Small inefficiencies — major delays
In high-performance computing (HPC), even minor inefficiencies can cause significant delays. I recently encountered such a challenge while supporting a customer in the semiconductor industry that had integrated AMD EPYC-based systems into their global compute clusters. These systems, known for their high core counts and energy efficiency, should actually accelerate simulation workloads. However, unexpected performance issues arose, particularly with multithreaded jobs.
The bottleneck
The customer noticed that certain simulation jobs, particularly those using 4 to 8 cores, had inconsistent runtimes. Some tasks were completed quickly, while others lagged significantly behind, causing delays in the overall workflow. This inconsistency was striking, especially since all clusters had the same hardware and software configuration.

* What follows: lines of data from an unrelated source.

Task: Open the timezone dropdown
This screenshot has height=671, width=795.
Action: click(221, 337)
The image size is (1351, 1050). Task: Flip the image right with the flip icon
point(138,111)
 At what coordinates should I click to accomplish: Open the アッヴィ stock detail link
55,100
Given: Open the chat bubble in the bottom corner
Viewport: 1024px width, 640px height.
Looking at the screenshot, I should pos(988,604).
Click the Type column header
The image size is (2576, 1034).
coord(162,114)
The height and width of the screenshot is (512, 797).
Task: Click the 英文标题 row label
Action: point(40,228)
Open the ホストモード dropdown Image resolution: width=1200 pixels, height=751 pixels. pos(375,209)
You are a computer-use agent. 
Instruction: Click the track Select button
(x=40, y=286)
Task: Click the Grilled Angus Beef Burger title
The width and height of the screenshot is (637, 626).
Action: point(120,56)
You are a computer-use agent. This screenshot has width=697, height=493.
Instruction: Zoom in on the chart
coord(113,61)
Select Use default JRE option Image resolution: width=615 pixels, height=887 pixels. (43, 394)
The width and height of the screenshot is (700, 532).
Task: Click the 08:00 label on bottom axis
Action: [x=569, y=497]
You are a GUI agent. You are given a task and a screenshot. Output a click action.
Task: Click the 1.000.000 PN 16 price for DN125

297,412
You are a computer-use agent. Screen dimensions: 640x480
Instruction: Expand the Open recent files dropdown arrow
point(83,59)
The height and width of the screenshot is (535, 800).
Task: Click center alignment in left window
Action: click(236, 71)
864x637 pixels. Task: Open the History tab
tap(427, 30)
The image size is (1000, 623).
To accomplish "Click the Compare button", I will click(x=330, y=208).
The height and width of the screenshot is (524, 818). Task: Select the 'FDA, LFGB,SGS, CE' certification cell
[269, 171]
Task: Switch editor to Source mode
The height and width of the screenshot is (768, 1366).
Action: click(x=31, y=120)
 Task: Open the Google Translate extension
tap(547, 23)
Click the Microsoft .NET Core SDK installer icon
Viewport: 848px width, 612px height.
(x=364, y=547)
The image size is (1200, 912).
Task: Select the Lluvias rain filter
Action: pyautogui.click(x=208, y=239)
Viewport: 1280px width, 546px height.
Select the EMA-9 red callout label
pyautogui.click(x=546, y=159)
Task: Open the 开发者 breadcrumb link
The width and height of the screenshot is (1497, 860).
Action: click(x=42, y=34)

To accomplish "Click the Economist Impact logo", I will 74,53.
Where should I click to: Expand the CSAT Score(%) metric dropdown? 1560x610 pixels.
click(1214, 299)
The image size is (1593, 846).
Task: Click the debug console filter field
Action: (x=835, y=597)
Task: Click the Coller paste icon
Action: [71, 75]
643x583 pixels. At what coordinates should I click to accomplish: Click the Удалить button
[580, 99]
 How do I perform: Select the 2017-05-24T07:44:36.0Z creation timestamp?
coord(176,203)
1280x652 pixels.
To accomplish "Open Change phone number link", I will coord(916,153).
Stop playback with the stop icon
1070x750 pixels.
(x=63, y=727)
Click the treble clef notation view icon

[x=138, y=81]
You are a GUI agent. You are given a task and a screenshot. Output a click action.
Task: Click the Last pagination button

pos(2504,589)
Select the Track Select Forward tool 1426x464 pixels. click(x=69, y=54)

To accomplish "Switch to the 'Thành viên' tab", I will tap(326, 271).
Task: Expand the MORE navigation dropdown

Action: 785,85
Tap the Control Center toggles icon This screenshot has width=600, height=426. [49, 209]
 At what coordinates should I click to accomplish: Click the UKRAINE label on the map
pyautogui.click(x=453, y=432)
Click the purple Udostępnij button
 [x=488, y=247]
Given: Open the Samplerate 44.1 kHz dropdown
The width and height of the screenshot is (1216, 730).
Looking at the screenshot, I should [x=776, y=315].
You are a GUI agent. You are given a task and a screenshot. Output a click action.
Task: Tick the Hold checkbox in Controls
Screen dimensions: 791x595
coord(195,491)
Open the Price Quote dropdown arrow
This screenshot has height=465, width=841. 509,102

After investigation, I discovered that the cause lay in the interaction between the job scheduler and the Non-Uniform Memory Access (NUMA) architecture of the AMD EPYC processors. Specifically, the scheduler assigned threads without taking into account the L3 cache boundaries inherent in the EPYC design. As a result, threads that shared data were placed on cores with separate L3 caches, leading to increased latency due to communication between caches.
Understanding the architecture
AMD EPYC processors use a chiplet-based architecture, in which each chiplet—also known as a Core Complex Die (CCD)—contains multiple cores that share an L3 cache. This design offers advantages in terms of scalability and performance, but also introduces complexity in memory access patterns. When threads that communicate intensively with each other are assigned to cores on different CCDs, they must access data via separate L3 caches. This leads to increased latency and reduced performance.
Implementing a solution
To address this, I developed a strategy to make the scheduler NUMA-aware with respect to L3 cache boundaries. By modifying the topology information that the system presents to the scheduler, I ensured that threads that share data are assigned to cores within the same L3 cache domain. This approach consisted of the following steps:
- Topology adjustment: Adjusting the system's hardware topology information so that the L3 cache boundaries are displayed correctly. This caused the scheduler to group threads within the same cache domain.
- Scheduler configuration: updating the scheduler configuration to prioritize assigning threads to cores within the same L3 cache group, minimizing communication between caches.
- Validation and testing: performing benchmark tests to compare performance before and after the adjustments. The results showed a clear decrease in job runtime variation and improved overall efficiency.
Results and impact
- Consistent job runtimes: the variation in job completion times decreased significantly, resulting in more predictable workflows.
- Improved resource utilization: by reducing communication between caches, CPU and memory usage became more efficient.
- Increased throughput: the total throughput of the compute clusters increased, allowing more simulations to be processed in less time.
This experience underscores the importance of aligning job scheduling strategies with the underlying hardware architecture in HPC environments. By making the scheduler aware of the NUMA topology, and in particular the L3 cache domains, we can optimize performance and leverage the full potential of modern processors such as AMD EPYC.
Conclusion
In high-performance computing, it is crucial to understand the complexity of processor architectures and adapt to them. This case study shows how thoughtful adjustments in job scheduling, based on hardware topology, can lead to significant performance improvements. As HPC systems continue to evolve, these types of optimizations will be essential to achieving efficient and reliable computational workflows.